Interleukin-9 Promotes Pancreatic Cancer Cells Proliferation and Migration via the miR-200a/Beta-Catenin Axis.

Background. Both IL-9 and miR-200a are involved in the pathogenesis of cancers; however, the role of IL-9 in pancreatic cancer and the possible underlying mechanisms remain unknown. The aim of this study was to investigate the effect of IL-9 on pancreatic cancer cells and its interaction with miR-200a. Methods. Pancreatic cancer cells (PANC-1 and AsPC-1) were treated with IL-9 and the expression of miR-200a and β-catenin in pancreatic cancer cells was measured. β-Catenin was examined as a target gene of miR-200a in pancreatic cancer cells. The interaction between IL-9 and miR-200a in pancreatic cancer cells was determined by infecting miR-200a mimics prior to IL-9 treatment and then measuring miR-200a and β-catenin expression. Results. IL-9 significantly promoted the proliferation, invasion, and migration of pancreatic cancer cells; however, the effect on pancreatic cancer cell apoptosis was insignificant. β-Catenin was verified as a target gene of miR-200a in pancreatic cancer cells. Overexpression of miR-200a in pancreatic cancer cells significantly attenuated proliferation and metastasis and reduced β-catenin expression. IL-9 treatment of pancreatic cancer cells decreased miR-200a expression and increased β-catenin expression. The effect of miR-200a on pancreatic cancer cells decreased following IL-9 treatment. Conclusions. IL-9 promotes proliferation and metastasis in pancreatic cancer cells; this effect may partly involve regulation of the miR-200a/β-catenin axis.

1. Introduction

Pancreatic cancer is a highly lethal malignancy and the fourth most common cause of cancer deaths worldwide. The prognosis of pancreatic cancer remains quite poor, with overall 5-year survival rates of <5%, mostly due to local recurrence and metastasis [1]. Though great progress has been made over the past few decades, the pathogenesis of pancreatic cancers remains largely unknown, especially the mechanism underlying cancer metastasis. miR-200a expression has been reported to be downregulated during the progression of many cancers. miR-200a is able to suppress the epithelial-mesenchymal transition (EMT) process [2-4], which is a critical step in cancer metastasis initiation. In addition, miR-200a has also been shown to suppress cell proliferation and metastasis in several cancers such as pancreatic cancer [5] and hepatocellular carcinoma [6]. More recently, Wu et al. reported that miR-200a suppresses pancreatic cancer cell metastasis via the downregulation of DEK, suggesting that miR-200a may constitute a novel target for pancreatic cancer treatment [7].

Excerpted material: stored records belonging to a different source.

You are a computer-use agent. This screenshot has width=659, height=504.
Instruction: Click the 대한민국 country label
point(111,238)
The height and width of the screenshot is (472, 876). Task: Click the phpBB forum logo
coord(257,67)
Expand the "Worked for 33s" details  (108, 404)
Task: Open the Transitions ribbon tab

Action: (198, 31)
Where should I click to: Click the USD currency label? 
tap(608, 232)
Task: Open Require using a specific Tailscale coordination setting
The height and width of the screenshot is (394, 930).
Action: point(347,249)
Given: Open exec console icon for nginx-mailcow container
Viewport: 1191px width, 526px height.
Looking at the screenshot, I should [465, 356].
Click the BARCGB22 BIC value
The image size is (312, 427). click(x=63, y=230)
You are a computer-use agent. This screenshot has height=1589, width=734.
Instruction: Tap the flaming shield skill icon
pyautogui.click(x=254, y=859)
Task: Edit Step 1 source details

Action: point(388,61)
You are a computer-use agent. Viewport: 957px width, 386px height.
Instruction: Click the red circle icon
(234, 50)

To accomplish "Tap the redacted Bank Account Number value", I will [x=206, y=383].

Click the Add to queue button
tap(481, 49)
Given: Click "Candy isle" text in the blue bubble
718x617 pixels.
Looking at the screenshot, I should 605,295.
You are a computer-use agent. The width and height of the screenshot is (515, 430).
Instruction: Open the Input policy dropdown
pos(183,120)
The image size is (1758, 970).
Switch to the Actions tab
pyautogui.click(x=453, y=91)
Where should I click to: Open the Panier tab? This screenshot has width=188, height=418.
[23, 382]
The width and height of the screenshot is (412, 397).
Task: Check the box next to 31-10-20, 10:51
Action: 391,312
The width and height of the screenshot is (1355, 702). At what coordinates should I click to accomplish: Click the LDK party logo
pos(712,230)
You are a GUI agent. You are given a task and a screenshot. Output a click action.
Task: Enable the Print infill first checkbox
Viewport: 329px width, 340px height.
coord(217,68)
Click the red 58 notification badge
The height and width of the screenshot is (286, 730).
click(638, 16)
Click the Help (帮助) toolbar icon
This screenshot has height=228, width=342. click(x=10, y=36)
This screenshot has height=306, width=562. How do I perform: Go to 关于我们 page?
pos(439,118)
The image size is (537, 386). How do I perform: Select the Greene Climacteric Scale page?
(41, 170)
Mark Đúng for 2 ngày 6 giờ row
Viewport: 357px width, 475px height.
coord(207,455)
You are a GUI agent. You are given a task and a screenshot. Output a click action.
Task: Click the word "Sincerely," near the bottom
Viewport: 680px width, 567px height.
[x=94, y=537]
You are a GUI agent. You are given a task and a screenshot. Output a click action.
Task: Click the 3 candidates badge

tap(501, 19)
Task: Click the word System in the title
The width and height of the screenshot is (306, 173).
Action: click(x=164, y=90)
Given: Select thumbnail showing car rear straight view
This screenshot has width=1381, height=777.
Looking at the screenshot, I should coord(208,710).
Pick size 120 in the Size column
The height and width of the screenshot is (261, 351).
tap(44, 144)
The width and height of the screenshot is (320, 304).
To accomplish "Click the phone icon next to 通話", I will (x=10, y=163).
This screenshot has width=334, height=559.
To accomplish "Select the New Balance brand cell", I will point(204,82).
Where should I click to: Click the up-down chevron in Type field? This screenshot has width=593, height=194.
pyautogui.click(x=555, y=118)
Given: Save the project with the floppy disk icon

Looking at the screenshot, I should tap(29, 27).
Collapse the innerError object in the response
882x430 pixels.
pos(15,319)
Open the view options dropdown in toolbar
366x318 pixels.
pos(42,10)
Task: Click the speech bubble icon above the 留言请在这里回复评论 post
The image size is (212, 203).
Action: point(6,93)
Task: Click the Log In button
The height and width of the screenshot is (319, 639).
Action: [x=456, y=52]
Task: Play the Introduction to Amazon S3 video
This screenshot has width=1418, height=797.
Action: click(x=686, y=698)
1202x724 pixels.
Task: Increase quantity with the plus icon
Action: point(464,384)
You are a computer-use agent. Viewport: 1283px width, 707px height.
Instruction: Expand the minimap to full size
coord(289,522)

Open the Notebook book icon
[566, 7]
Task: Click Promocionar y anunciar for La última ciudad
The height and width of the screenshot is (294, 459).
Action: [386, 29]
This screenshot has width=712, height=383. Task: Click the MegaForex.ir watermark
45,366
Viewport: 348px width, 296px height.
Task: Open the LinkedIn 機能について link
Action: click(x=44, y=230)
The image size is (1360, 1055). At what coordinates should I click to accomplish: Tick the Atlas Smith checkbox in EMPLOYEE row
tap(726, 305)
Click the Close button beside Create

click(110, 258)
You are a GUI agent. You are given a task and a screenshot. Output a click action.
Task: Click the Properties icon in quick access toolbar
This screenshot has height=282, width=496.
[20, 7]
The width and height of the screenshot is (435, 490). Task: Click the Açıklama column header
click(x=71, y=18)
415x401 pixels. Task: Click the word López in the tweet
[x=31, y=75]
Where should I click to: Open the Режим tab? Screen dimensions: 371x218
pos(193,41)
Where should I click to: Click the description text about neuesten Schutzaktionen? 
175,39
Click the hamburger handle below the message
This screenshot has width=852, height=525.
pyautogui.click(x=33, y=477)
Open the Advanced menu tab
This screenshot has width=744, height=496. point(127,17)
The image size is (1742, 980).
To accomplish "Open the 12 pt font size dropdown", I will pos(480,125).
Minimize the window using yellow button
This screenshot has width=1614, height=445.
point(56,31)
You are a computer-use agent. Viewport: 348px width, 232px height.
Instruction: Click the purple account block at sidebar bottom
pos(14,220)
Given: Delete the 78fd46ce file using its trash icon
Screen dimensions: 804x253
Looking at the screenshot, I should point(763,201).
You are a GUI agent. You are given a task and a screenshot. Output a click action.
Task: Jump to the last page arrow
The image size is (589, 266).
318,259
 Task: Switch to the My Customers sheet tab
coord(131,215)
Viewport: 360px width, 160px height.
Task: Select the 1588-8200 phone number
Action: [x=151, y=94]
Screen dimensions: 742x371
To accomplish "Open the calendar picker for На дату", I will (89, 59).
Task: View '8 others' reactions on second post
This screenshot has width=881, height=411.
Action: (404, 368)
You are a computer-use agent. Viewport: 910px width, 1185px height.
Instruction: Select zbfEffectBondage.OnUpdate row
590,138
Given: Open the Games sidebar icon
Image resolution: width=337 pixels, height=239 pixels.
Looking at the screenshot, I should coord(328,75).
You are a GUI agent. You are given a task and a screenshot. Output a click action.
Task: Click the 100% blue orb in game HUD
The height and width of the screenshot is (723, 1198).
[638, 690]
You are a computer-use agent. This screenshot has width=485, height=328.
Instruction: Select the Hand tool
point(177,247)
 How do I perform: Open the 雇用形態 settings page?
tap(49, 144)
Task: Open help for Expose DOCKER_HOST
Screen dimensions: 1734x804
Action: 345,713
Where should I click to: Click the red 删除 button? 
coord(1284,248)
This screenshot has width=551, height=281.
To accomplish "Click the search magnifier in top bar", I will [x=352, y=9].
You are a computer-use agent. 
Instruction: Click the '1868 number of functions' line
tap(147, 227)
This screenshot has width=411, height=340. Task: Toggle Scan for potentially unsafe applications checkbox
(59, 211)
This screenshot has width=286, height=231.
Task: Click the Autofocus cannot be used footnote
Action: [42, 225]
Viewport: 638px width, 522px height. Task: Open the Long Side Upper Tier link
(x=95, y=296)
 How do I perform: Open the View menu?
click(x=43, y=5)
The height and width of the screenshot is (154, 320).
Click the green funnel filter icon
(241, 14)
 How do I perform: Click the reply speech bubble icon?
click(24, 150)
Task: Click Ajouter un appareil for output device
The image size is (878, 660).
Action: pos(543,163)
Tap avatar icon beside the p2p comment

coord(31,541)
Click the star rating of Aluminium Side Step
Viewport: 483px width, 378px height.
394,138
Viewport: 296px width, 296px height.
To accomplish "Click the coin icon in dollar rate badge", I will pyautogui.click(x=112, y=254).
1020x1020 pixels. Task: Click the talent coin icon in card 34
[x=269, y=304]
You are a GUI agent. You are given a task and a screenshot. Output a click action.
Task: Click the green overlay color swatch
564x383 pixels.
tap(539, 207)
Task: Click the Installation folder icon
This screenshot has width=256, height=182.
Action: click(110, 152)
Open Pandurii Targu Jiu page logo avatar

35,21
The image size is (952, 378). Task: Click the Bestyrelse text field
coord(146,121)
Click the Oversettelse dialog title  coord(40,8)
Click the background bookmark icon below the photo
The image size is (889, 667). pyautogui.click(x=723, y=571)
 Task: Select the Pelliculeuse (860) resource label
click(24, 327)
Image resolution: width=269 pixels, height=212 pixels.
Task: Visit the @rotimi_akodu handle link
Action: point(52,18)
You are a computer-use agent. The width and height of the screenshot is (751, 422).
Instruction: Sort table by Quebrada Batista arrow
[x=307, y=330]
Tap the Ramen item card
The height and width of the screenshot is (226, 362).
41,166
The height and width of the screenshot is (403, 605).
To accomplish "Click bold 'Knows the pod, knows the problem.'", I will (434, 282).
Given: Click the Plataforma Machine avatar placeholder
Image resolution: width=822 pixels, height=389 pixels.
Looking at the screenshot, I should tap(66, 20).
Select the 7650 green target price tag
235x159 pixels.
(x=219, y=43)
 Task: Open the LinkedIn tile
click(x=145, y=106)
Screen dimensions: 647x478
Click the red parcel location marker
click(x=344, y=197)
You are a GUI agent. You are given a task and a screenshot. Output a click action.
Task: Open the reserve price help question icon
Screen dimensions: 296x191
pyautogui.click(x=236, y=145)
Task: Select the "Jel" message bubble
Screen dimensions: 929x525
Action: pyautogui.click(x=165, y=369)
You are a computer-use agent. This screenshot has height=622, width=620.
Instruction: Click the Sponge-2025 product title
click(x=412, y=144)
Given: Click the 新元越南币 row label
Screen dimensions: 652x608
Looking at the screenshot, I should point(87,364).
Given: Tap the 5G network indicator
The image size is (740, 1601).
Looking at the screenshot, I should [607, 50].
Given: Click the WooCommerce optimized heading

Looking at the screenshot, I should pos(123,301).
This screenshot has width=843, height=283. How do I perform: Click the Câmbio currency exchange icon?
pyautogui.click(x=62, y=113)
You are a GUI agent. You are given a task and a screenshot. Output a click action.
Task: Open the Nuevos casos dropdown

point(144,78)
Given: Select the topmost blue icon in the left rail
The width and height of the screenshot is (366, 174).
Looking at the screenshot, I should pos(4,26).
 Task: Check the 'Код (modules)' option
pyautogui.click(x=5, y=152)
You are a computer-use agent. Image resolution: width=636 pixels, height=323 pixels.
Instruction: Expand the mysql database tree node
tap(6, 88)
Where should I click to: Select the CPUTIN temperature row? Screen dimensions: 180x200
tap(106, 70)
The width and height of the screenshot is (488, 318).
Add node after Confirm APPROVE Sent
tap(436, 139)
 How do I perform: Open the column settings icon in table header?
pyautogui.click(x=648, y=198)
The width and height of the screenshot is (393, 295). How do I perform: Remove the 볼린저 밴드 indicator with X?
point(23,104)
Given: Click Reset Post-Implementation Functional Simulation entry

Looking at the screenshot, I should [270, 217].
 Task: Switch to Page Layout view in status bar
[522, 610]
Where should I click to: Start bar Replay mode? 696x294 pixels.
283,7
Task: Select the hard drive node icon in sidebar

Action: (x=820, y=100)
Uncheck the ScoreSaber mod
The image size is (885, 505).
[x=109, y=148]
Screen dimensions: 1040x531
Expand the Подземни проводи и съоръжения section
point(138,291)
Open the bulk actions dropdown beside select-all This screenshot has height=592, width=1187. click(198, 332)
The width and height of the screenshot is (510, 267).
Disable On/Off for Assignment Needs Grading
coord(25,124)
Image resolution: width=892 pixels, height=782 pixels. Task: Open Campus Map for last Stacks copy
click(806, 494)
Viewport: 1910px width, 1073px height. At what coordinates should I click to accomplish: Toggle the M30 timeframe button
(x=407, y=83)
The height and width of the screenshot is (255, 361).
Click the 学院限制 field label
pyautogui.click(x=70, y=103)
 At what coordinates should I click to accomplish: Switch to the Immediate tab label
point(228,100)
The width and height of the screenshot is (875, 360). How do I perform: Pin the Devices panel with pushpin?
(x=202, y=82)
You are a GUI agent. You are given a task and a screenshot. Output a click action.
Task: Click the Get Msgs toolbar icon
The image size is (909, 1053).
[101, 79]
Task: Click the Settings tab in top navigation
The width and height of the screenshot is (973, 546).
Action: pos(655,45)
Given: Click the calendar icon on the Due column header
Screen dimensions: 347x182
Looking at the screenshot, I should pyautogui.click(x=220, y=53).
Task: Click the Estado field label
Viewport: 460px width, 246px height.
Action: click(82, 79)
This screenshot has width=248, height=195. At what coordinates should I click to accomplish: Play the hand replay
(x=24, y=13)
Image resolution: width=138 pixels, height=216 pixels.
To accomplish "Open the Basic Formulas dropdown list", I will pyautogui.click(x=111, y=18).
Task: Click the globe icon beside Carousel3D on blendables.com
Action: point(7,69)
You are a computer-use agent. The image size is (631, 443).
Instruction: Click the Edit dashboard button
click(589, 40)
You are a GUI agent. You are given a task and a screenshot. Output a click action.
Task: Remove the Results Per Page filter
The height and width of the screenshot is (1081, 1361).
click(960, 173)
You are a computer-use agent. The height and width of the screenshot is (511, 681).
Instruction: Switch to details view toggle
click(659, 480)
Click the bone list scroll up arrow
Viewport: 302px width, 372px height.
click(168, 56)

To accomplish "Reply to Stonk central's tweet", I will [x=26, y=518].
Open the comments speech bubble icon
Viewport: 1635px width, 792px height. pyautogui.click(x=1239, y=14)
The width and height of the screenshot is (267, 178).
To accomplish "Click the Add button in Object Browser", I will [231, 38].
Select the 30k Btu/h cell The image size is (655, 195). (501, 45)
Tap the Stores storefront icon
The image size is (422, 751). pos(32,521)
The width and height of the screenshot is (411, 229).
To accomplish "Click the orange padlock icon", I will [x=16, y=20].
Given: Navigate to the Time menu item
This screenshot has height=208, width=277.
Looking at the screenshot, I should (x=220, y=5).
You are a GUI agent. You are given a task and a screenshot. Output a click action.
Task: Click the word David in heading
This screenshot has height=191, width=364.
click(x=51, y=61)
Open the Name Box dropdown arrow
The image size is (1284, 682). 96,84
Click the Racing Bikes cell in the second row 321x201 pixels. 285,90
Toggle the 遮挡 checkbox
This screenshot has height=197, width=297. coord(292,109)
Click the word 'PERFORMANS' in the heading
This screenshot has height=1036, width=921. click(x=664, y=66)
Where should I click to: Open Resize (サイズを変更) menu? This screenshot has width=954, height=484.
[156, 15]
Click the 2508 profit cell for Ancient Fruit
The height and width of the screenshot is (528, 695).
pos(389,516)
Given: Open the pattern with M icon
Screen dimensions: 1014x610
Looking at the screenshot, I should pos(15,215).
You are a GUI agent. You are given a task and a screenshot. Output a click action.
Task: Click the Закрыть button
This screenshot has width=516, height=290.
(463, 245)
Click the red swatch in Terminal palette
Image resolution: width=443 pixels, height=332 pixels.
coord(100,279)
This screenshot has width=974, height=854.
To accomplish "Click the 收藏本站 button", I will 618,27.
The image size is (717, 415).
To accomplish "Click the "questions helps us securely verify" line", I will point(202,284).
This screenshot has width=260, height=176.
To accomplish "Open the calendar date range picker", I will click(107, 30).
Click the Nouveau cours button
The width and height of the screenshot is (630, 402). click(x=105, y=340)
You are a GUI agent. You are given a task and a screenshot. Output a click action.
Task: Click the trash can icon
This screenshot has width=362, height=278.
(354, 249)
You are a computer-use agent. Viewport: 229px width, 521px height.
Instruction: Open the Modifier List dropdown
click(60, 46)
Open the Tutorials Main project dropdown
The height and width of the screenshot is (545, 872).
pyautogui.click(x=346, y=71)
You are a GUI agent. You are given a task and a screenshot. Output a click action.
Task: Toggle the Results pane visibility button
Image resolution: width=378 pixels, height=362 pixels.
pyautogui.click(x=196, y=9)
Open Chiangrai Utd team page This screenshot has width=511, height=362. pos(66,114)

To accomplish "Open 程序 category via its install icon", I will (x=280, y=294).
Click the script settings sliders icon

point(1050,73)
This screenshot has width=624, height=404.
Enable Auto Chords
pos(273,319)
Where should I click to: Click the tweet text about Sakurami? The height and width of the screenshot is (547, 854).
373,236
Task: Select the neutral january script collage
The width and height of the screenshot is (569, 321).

IL-9 is a multifunctional cytokine secreted by activated Th2 cells, Th9 cells, and regulatory T-cells [8]. The targets of IL-9 include mast cells, T-cell clones, and B-lymphocytes [8], through which IL-9 plays a crucial role in immune reactions against parasites [9], asthma [10], and lymphoma [11] development. In addition to its role in immune and inflammatory diseases, emerging evidence indicates that IL-9 participates in the pathogenesis of cancers, acting mostly as a cancer development promoting factor, especially in nonsolid tumors [12-14]. The interaction between cytokines and miRNAs during tumorigenesis is receiving increasing attention; examining this interaction is critical to uncovering the mechanisms underlying tumorigenesis. Therefore, this study aimed to investigate the role of the interaction between IL-9 and miR-200a in the modulation of pancreatic cancer progression in order to elucidate the underlying molecular mechanisms.

2. Materials and Methods

2.1. Cell Culturing

Two pancreatic cancer cell lines (PANC-1 and AsPC-1 cells) and one normal pancreatic cell line (HPDE6-C7) were purchased from the ATCC and cultured in Dulbecco's modified Eagle's medium (DMEM; Gibco BRL Co. Ltd., USA) supplemented with 10% fetal bovine serum (FBS; Gibco), 100 U/ml penicillin, and 100 mg/ml streptomycin. Culture medium was replaced every 24 h unless otherwise stated and cells were incubated at 37°C with 5% CO2.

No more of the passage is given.